Reason: Build is successful and hashes match, reviewed commits also match their descriptions, therefore I’ve voted to adopt.

Features:

c8cfedb4e Added message_state_transition_received_duration_second, message_state_transition_processing_duration_seconds and message_state_transition_received_to_processing_duration_seconds fields to IngressHistoryWriterImpl which are historgrams used to measure time taken to process messages between separate components.

9c2d3939f Enabled wasm64 feature flag on mainnet and updated embedders test, in test_initial_wasmtime_config memory64 is not listed anymore among the features that must be disabled, the specification test suite’s cfg now manually sets the wasm64 feature flag to false.

72cf10cba Modified set_status and set_ingress_status methods to return the old status wrapped in an Arc, this is then passed to a newly added struct CanisterIngressQueueLatencies which acts as an aggregator for canister queue latencies.
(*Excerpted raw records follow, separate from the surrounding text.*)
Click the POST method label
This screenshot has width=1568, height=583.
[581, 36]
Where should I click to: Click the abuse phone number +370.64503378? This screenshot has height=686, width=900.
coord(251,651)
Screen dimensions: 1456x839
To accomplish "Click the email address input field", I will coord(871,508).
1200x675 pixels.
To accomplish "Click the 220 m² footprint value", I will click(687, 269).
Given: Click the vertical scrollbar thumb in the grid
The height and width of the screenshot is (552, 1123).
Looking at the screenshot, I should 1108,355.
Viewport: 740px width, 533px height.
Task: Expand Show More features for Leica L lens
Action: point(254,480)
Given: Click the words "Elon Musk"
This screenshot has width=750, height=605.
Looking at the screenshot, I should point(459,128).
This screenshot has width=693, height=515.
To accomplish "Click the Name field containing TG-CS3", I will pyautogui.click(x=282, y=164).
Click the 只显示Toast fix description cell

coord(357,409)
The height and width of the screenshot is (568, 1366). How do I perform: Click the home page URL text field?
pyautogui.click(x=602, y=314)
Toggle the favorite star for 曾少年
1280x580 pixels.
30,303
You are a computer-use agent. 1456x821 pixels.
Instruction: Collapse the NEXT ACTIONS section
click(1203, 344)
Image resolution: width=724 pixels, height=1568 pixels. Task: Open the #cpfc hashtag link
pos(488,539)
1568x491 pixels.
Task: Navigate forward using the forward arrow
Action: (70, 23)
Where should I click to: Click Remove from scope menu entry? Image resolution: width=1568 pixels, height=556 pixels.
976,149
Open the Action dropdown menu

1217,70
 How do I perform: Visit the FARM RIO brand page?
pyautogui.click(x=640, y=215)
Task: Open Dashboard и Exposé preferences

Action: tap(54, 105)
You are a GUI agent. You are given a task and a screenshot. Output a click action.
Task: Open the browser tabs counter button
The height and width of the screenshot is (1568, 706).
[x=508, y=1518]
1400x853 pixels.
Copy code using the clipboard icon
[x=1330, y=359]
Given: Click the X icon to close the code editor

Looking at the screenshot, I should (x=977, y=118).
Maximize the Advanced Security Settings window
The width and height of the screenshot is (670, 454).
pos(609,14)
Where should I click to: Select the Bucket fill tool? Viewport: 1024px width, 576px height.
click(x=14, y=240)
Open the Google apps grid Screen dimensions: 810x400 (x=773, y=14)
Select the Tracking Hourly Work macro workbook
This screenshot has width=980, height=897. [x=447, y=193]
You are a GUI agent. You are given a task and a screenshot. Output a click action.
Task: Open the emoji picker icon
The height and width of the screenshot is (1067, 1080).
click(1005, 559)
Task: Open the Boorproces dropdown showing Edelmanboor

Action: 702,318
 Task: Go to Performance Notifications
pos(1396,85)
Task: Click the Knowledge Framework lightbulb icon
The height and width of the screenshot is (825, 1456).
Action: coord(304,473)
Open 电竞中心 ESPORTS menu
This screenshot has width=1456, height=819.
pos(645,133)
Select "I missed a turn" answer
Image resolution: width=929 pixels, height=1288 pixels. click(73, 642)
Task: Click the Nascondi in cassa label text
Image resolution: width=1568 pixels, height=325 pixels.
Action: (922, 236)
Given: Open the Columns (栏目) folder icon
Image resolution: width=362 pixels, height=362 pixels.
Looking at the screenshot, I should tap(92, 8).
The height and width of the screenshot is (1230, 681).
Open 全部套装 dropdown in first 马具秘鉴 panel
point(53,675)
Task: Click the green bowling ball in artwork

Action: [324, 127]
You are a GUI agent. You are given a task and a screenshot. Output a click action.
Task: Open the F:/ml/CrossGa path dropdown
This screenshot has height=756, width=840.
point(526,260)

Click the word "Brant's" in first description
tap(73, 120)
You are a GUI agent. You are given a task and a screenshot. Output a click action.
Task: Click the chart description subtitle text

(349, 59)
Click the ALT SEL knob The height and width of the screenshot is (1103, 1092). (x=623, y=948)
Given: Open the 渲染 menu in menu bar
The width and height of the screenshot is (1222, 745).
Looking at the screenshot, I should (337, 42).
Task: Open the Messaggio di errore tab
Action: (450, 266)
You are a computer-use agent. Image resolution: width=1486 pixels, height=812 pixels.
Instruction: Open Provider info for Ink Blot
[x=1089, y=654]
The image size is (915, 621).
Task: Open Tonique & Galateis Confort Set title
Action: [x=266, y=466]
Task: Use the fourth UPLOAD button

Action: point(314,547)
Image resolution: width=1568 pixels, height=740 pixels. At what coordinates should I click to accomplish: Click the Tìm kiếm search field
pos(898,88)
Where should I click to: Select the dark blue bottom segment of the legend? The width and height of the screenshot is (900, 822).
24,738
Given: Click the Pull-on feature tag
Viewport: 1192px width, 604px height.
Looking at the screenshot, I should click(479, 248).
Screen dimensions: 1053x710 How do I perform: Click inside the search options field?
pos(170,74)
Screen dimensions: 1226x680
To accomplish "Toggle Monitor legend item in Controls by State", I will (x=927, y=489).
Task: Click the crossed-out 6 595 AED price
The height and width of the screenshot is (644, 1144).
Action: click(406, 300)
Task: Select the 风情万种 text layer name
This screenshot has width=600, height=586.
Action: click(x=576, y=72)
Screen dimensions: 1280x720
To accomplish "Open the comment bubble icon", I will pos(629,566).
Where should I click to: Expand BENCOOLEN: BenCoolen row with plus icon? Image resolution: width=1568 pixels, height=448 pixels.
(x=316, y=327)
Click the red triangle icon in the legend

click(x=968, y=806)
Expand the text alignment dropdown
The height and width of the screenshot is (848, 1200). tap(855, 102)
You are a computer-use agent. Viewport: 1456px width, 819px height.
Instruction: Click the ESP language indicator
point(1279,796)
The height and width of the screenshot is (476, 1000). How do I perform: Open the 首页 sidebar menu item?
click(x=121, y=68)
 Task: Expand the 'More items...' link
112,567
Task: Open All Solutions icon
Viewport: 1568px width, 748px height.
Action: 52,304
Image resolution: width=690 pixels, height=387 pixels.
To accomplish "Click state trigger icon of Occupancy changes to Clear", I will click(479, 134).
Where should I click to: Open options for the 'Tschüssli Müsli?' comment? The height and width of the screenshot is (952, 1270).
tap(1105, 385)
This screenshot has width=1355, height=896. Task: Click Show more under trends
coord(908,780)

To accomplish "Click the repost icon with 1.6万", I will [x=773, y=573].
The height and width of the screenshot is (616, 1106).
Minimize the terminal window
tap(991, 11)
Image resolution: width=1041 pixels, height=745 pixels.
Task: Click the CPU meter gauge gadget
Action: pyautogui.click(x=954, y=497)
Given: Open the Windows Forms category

At the end of each round the aggregator instance is dropped and canister_ingress_queue_latencies metric is updated with the average latency of each canister.

5d68669c9 Added scaffholding required to expose a new endpoint for the management canister which returns the replica version currently running on the subnet. In execute_subnet_message method a new variant of Ic00Method named SubnetInfo is handled by calling subnet_info method, this checks whether the provided subnet id matches the one of the current subnet and if so returns the replica version.

44ab9f36f Added execute_system_api_call fuzz target, this setups a basic dummy canister, which is then reinstalled and all its exported methods are called.

123cf77ac Enabled feature flag for canister backtrace feature, updated some tests accordingly.

ed45bab1d Modified Storage struct to implement lazy loading functionality, the old struct has been renamed to StorageImpl, which is now wrapped by Storage and only gets read from disk when creating page maps.

Chores:

6034537f7 Added check for NodeMetricsHistory management canister API to reject calls by ingress messages. Moved some tests from execution/general_execution_test to execution_environment/src/canister_manager/tests.

3f7fcb995 Removed wasm64_enabled argument from define_variables_and_functions and declare_variable methods.

073f73166 Removed TODO comments.

Refactoring:

d7cac1965 Modified get_ingress_status method return type to be an immutable reference instead of an owned value. Updated code which uses this method to account for the change.

Proposal 134186

Vote: ADOPT

Reason: Build is successful and hashes match, the proposed changes are the same as 134185 but with feature flag for hashes in block feature enabled.

Proposal 134187

Vote: ADOPT

Reason: Build is successful and hashes match, the proposed changes are the same as 134185 but with docker files updated to use linux kernel version 6.11

Proposal 134188

Vote: ADOPT

Reason: Build is successful and hashes match, the proposed changes are the same as 134185 with the only difference being a commit which reverts changes introduced in a previous release.